Task directions:
Within the data below, find the string "computer" and return each line where it occurs.

Records supplied: Begin

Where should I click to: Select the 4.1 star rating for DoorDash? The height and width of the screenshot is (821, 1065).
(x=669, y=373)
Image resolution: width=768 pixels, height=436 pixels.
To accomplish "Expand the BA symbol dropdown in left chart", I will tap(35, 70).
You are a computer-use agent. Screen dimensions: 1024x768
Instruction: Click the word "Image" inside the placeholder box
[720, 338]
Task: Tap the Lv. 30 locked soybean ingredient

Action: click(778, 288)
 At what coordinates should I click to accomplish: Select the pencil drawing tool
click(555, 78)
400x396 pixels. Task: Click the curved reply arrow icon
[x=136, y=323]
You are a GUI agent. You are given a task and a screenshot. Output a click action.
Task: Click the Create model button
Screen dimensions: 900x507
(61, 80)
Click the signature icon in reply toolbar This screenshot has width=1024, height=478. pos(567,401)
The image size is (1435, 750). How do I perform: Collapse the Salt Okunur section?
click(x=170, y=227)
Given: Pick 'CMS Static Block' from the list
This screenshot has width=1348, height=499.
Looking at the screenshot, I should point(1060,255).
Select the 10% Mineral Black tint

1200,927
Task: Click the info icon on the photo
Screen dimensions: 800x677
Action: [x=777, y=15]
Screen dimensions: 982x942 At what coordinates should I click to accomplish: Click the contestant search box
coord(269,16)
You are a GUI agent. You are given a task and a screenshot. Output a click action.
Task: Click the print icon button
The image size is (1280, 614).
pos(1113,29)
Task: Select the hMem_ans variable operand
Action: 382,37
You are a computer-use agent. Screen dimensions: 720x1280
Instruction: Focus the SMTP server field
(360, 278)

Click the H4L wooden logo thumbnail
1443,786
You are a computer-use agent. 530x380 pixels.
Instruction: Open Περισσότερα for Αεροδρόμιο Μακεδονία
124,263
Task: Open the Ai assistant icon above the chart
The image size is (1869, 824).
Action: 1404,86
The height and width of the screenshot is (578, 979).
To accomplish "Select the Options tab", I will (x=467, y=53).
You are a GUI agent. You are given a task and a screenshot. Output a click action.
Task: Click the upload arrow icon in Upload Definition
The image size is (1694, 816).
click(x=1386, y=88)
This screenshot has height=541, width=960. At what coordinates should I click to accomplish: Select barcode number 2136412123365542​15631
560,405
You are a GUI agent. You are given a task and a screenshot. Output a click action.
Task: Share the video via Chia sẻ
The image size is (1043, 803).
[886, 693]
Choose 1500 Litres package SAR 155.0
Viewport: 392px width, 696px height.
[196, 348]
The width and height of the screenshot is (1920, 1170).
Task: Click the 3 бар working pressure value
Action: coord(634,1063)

Records supplied: End

Response to the exercise:
You are a computer-use agent. Screen dimensions: 1024x768
You are a computer-use agent. Screen dimensions: 720x1280
You are a computer-use agent. 530x380 pixels.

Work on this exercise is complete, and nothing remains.